- Given passage:
★ ★ ★ ★ ★ ★ ★
Blogging is one of those things that I think I'm actually pretty good at when I do it consistently. Kinda like diet and exercise in that respect, huh? ;-) VERY similar, in fact. When I'm on a roll and doing well, life is good.... but when I get off track, everything pretty much goes to hell, and I'd just as soon crawl under a rock. Of course, sooner or later, it's back to reality for me. *sigh*
I started my Happiness Project in January with every good intention of continuing it, but even in the second half of January I was already getting down on myself about my lack of success. Things started out ok, but I struggled with maintaining even those few things that I had set out to do to take care of myself, and as week after week passed, it just went from bad to worse. Before I knew it, February had come and gone without my so much as choosing a Happiness project theme for that month.... and so on. Pretty soon I was looking at March and wondering how the time had passed so quickly.
It's not like things were all bad... I don't want to give that impression, because I definitely did some of the things that I had planned to. February vacation was actually a high point. Not only did I get some time to myself (my sister treated me to a manicure and lunch, I made it to the gym several times, I enjoyed some time scrapbooking with friends, etc.), but Arthur and I also made a decent amount of progress cleaning out part of the basement and reorganizing it, and we enjoyed some family time with the boys. By the time vacation was over, I was actually ready to return to school, which was a great feeling. :) However, my self-care was really sporadic at best... I felt as though I was short-changing myself and not living up to what I set out to do. The feelings of "guilt" about failing again at something were eating away at me and making me feel worse... not that there were probably many visible signs of this, but inside I knew that I was letting myself down. There's no fooling yourself, you know? Doesn't work.
★ ★ ★ ★ ★ ★ ★
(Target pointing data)

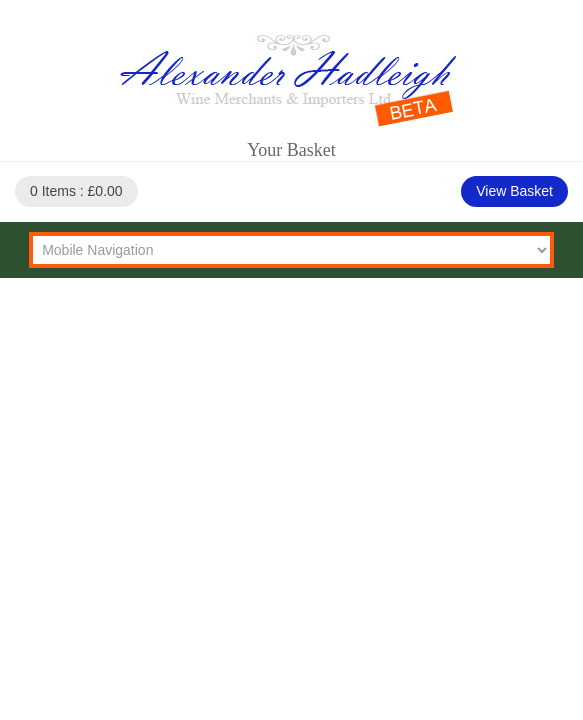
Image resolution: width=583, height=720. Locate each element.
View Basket (514, 191)
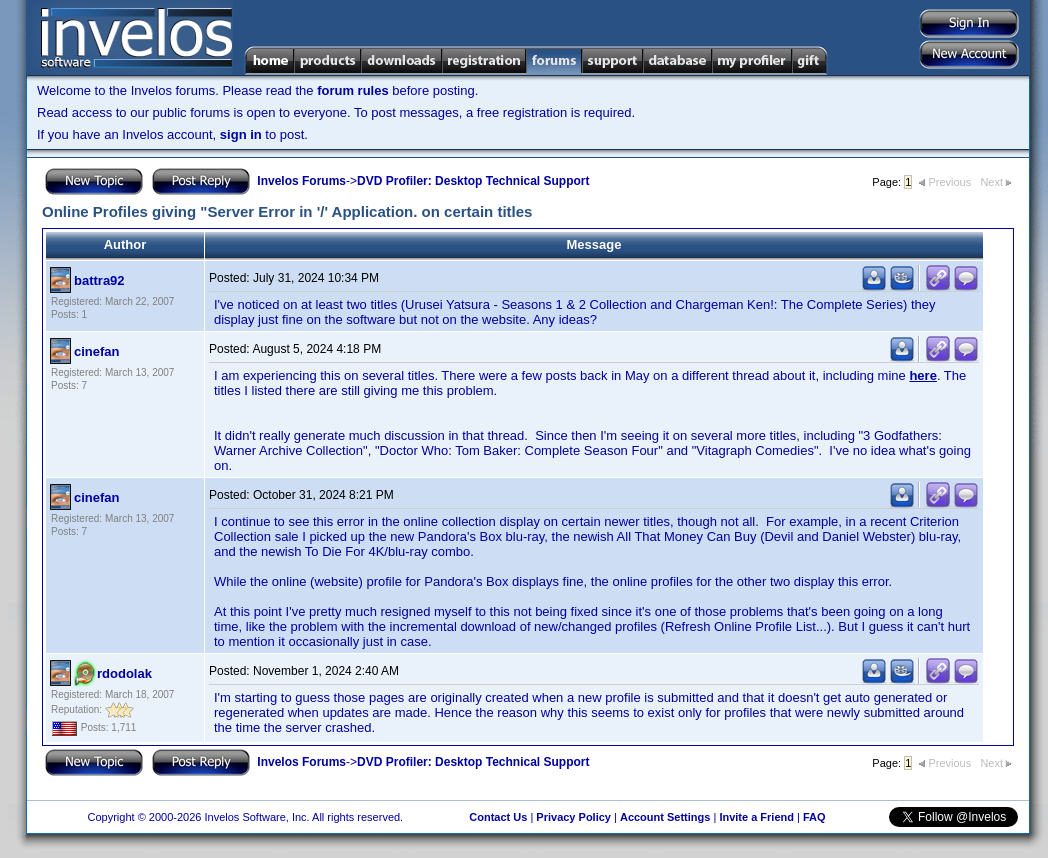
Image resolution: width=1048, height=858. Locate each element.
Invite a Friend (756, 817)
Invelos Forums (301, 181)
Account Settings (665, 817)
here (922, 375)
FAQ (814, 817)
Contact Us (498, 817)
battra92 (99, 280)
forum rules (353, 90)
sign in (241, 134)
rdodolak (124, 673)
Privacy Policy (573, 817)
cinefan (97, 351)
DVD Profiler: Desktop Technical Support (473, 181)
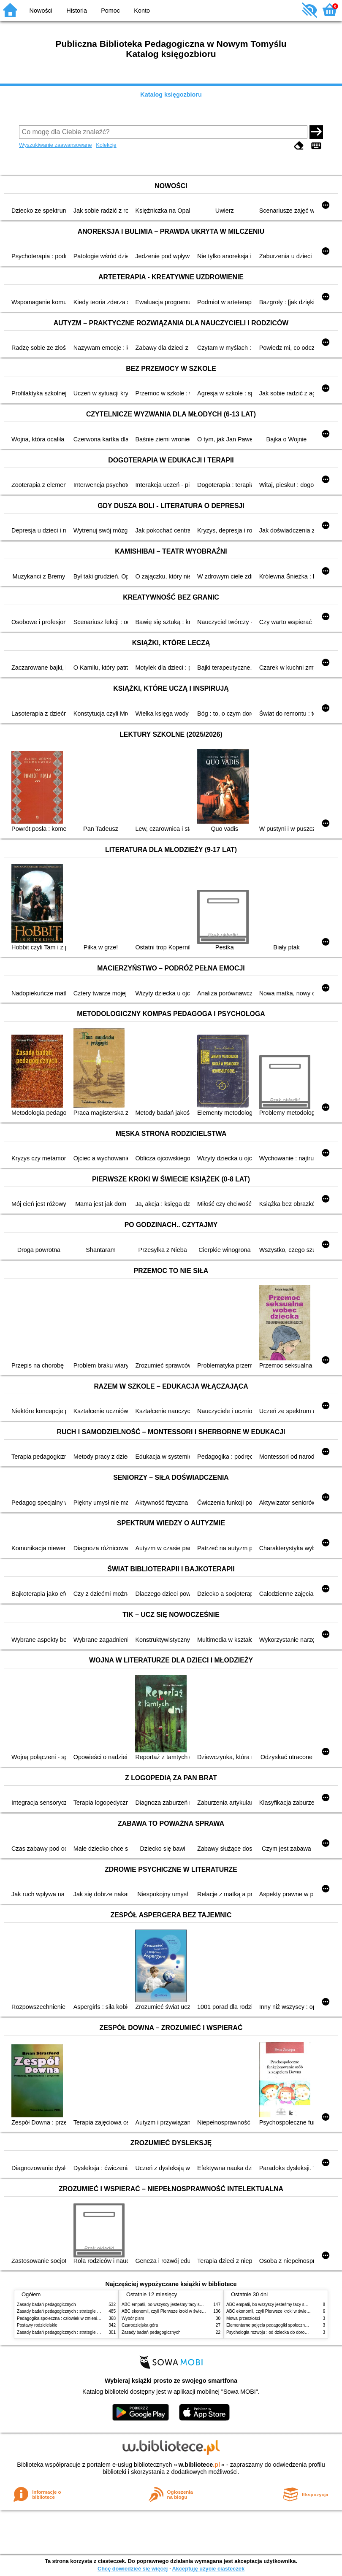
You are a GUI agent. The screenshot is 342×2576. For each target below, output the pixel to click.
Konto (142, 10)
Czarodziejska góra (140, 2325)
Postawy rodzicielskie (37, 2325)
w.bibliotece (199, 2464)
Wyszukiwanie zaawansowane (55, 145)
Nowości (41, 10)
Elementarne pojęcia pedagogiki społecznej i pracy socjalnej (282, 2325)
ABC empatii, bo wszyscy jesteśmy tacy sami (164, 2304)
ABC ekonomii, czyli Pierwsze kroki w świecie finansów (173, 2311)
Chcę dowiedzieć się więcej (133, 2568)
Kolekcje (106, 145)
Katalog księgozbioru (171, 94)
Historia (76, 10)
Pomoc (110, 10)
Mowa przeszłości (243, 2318)
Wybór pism (133, 2318)
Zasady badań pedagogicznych (46, 2304)
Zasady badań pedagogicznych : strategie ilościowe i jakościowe (77, 2311)
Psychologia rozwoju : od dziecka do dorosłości (270, 2332)
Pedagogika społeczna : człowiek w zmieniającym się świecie (74, 2318)
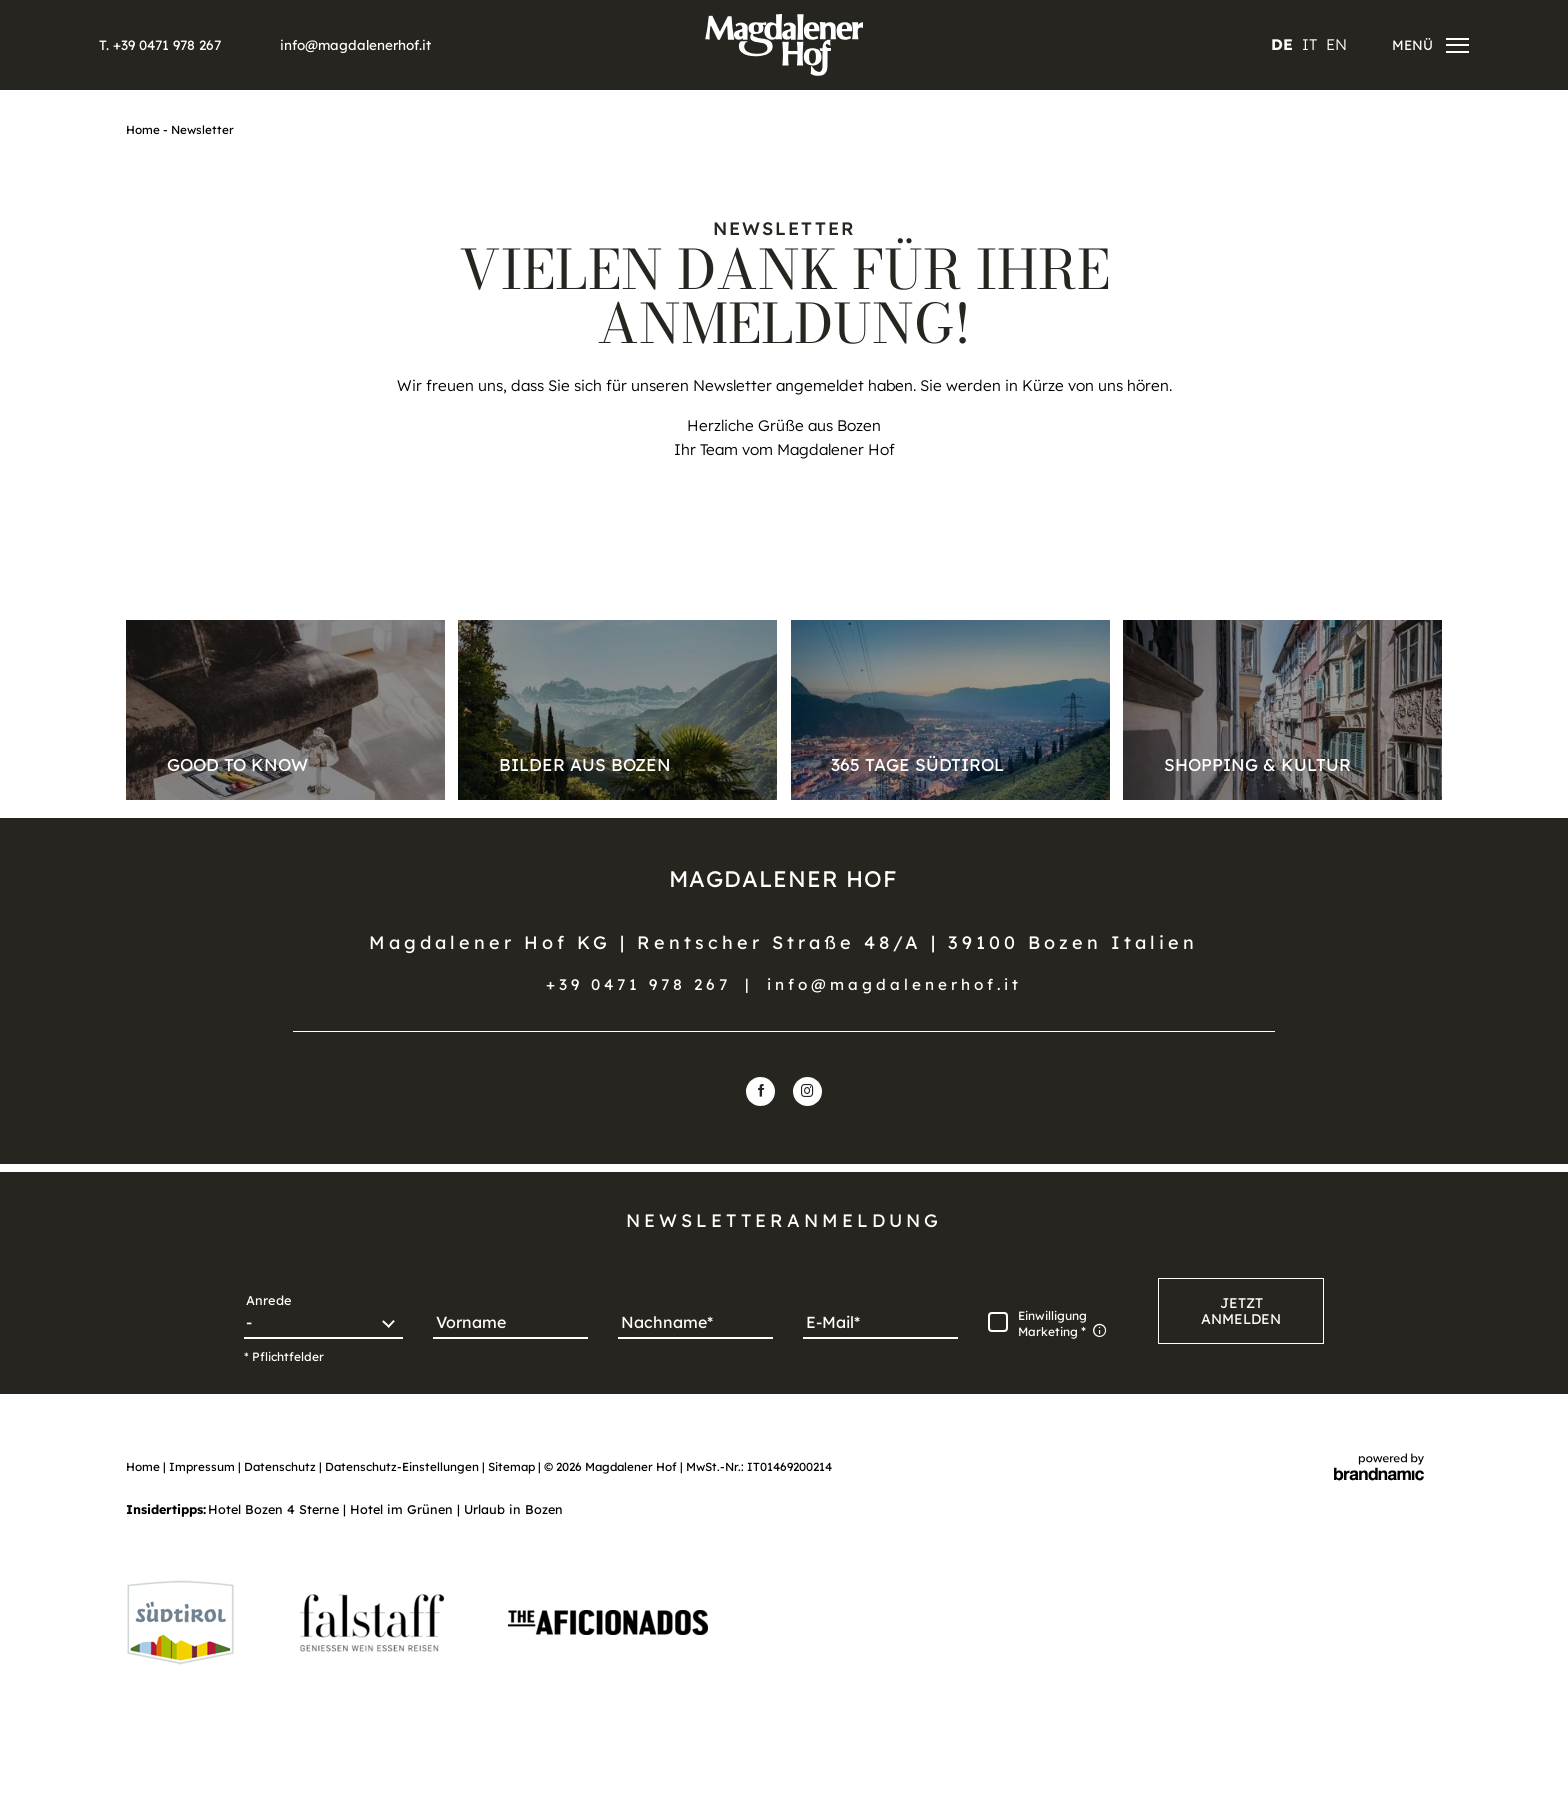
★ ★ ★ ★ ★ ★ ★
- What you will do:
1 – Please recast the records, from their start up to and including the line with "Nowości (41, 10)", as a Markdown table with the columns Row and Line, one numbered row per line and no blank lines. Leave the pictures out.
2 – Continue the blog post about the Happiness Project from where it stops.

- Responses in order:
1 –
| Row | Line |
|---|---|
| 1 | Image resolution: width=583, height=720. Locate each element. |
| 2 | View Basket (514, 191) |
| 3 | Image resolution: width=1048, height=858. Locate each element. |
| 4 | Invite a Friend (756, 817) |
| 5 | Invelos Forums (301, 181) |
| 6 | Account Settings (665, 817) |
| 7 | here (922, 375) |
| 8 | FAQ (814, 817) |
| 9 | Contact Us (498, 817) |
| 10 | battra92 (99, 280) |
| 11 | forum rules (353, 90) |
| 12 | sign in (241, 134) |
| 13 | rdodolak (124, 673) |
| 14 | Privacy Policy (573, 817) |
| 15 | cinefan (97, 351) |
| 16 | DVD Profiler: Desktop Technical Support (473, 181) |
| 17 | You are a GUI agent. The screenshot is 342×2576. For each target below, output the pixel to click. |
| 18 | Konto (142, 10) |
| 19 | Czarodziejska góra (140, 2325) |
| 20 | Postawy rodzicielskie (37, 2325) |
| 21 | w.bibliotece (199, 2464) |
| 22 | Wyszukiwanie zaawansowane (55, 145) |
| 23 | Nowości (41, 10) |

2 –
Since I knew that the Happiness Project as I was currently seeing it really wasn't inspiring me much for some reason, I decided to think about things a little differently. I decided that rather than choosing a different theme and moving on from the first month (or starting over), I wanted to really just make my whole project about taking better care of myself, in whatever ways were necessary. That would be my ongoing theme for the time being, and that would be enough. In my thinking, I cannot become a better wife/mother/teacher without first becoming a better "Lori" to myself. I need to be selfish, for lack of a better word. I need to put myself first sometimes, even when that little voice might be telling me that I shouldn't. This is my mission.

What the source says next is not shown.